Israel Adesanya’s credentials are already set. If he retired today, he’s done enough to be inducted into the UFC Hall of Fame. He’s 23-1 in his MMA career, and he’s closing in on all sorts of records.
In just over four years in the UFC, he’s gone 12-1, with eight of those 13 fights being for a world title. He’s gone 7-0 in middleweight title fights and lost a challenge at the light heavyweight title when he moved up to face Jan Blachowicz at UFC 259 in Las Vegas on March 6, 2021.
For the next few months, though, you’ll hear that Adesanya’s career is going to be defined by his next fight, a title defense against Alex Pereira on Nov. 12 at UFC 281 at Madison Square Garden in New York.
You’ll hear that title defense will define his legacy, that the public view of Adesanya will be shaped by how he performs in that fight.
It’s all bunk, though. John Cangelosi, a journeyman major league outfielder for seven teams from 1985-99 with a career .690 OPS, batted .455 with a 1.016 OPS against Hall of Famer John Smoltz. Bill Virdon, a great defensive outfielder who had a career .696 OPS in 12 seasons from 1955-68, batted .404 with a .958 OPS against Sandy Koufax, arguably the greatest pitcher who ever lived.
Koufax is remembered as the most dominant pitcher of his era. Smoltz is remembered as a great pitcher on some great Atlanta teams. Nobody remembers what Virdon and Cangelosi did against them.
And while the UFC will play the knockout that Pereira scored against Adesanya on Jan. 20, 2017, perhaps 50,000 times while promoting the fight, that bout has nothing to do with Adesanya’s legacy.
Nor will a loss by Adesanya to Pereira in UFC 281 impact it, either.
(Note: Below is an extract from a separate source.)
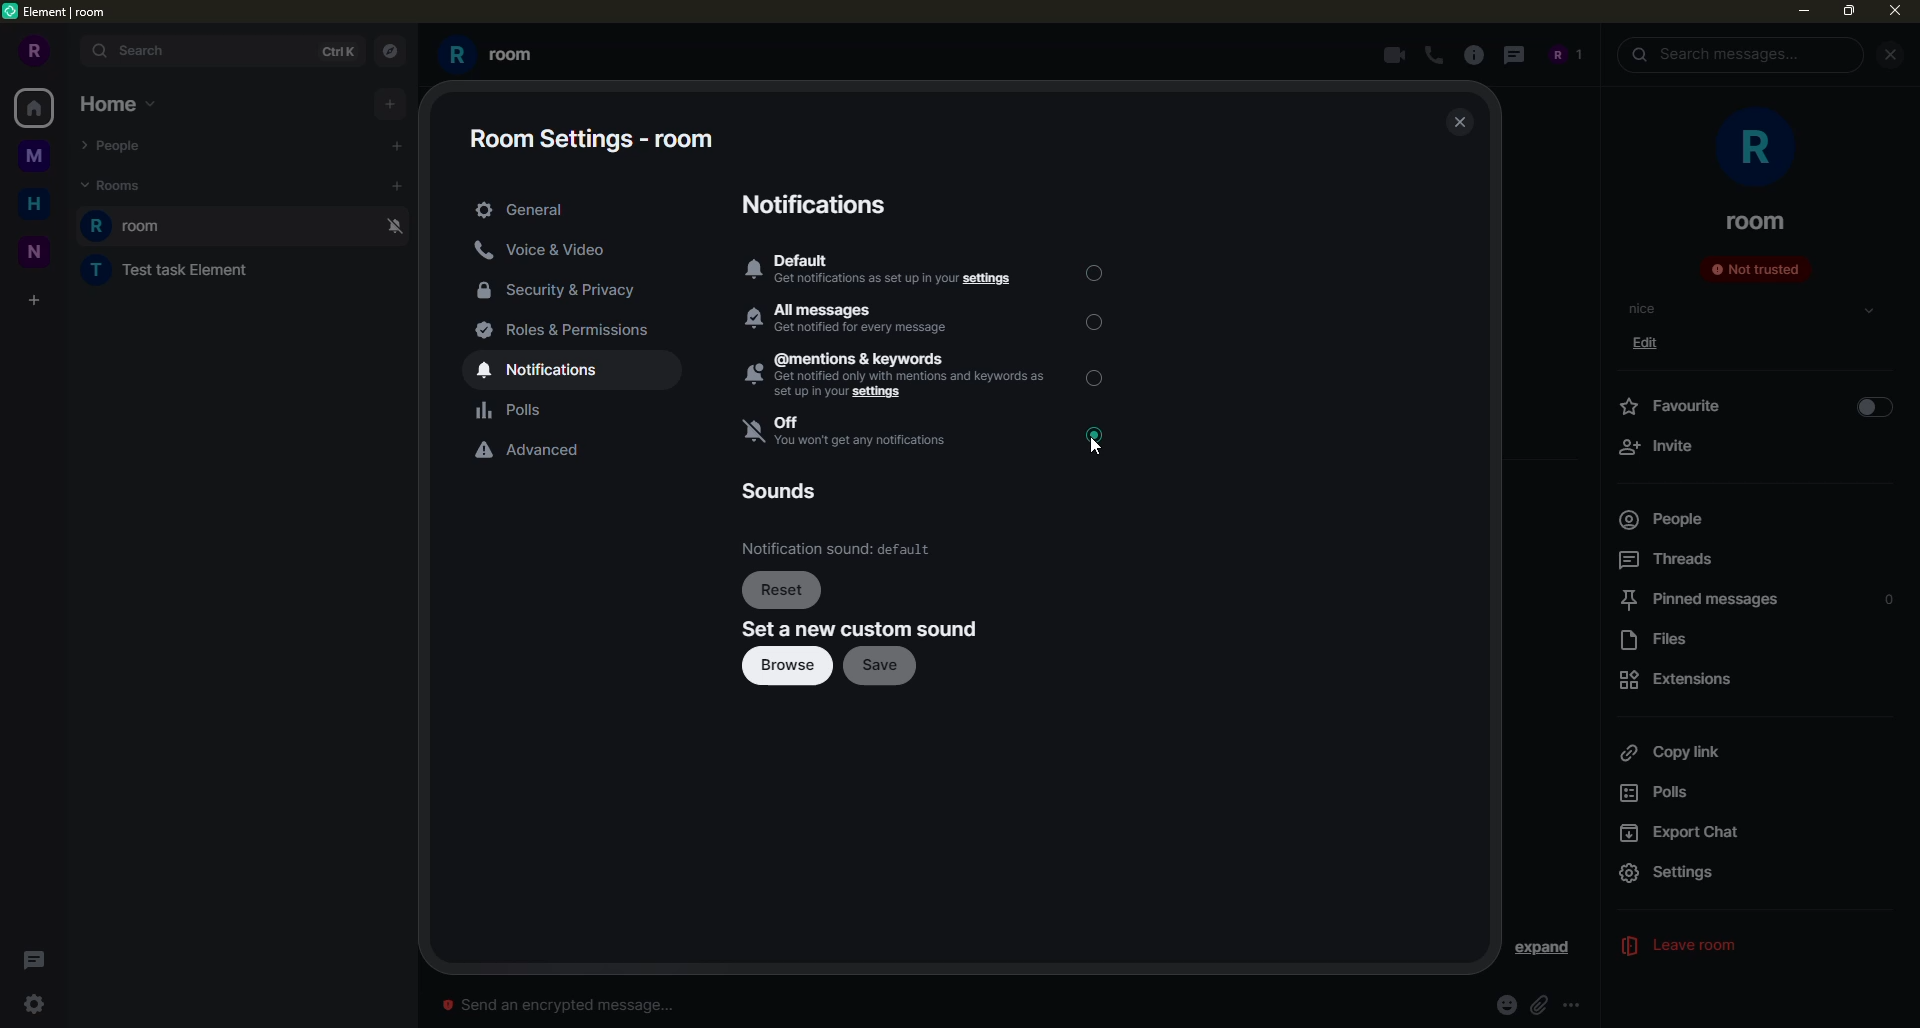 This screenshot has width=1920, height=1028. What do you see at coordinates (1543, 949) in the screenshot?
I see `expand` at bounding box center [1543, 949].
Now, I’m not so sure Adesanya is even going to lose that fight. Adesanya is nothing if not one of the greatest minds in combat sports, and he understands fighting at a level few on this planet ever have.
And so he knows the mistake he made in that bout and what he needs to correct.
What makes the story bigger is that the 2017 KO wasn’t the first time Pereira defeated Adesanya. He also scored a unanimous decision over Adesanya on April 2, 2016, in Shenzhen, China.
Periera fought on that UFC 276 card that Adesanya headlined against Jared Cannonier. And while the main event was a yawner that had a good number of fans booing by the end, Pereira’s bout was anything but a yawner. He knocked out Sean Strickland with one devastating punch to earn the right to meet Adesanya.
At a July 16 news conference following UFC Long Island at UBS Arena, UFC president Dana White went way over the top when talking about the Adesanya-Pereira bout that was made official Friday for UFC 281.
“When you’re sitting in my position, you can’t give too many guarantees,” White said on July 16. “But I can say his next fight … I f**king guarantee you. I absolutely, positively guarantee you, that the next fight that Israel Adesanya fights will be batsh*t nuts.”
Adesanya is everything White could have dreamed of getting in a champion. He fights regularly, he seeks out the best challenges, he pours his heart and soul into promoting the events and he, mostly, puts on great shows.
The Cannonier fight wasn’t one of them. Nor was his 2020 victory over Yoel Romero.
But there has rarely been a champion like Israel Adesanya. He won the interim middleweight title by scoring a decision over Kelvin Gastelum in one of the best fights of this century. He then knocked out Robert Whittaker to unify the belts in his next outing in front a crowd in excess of 57,000 people in Australia.
Of the top six ranked fighters in the UFC’s middleweight division, he’s already had seven fights against them, with Pereira being the eighth.
Pereira is a vicious finisher and has the comfort of knowing he’s beaten Adesanya twice. There’s a chance he has Adesanya’s number, just like Cangelosi had Smoltz’s and Virdon had Koufax’s.
But there’s an even better chance that Adesanya makes a very loud, very definitive statement in the fight. He performed superbly in the Pereira rematch before he was caught and put out.
Give Pereira credit for that. He did what he had to do.
But Adesanya is no yokel who will repeat the same mistakes. MMA, for one, is a different sport than kickboxing. Kickboxing is a part of MMA, but there are other elements in the sport that don’t exist in kickboxing.
Adesanya has mastered those. He’s one of the UFC’s greatest fighters of all time.
And something tells me he’ll find a way to remind everyone of that on Nov. 12 in New York.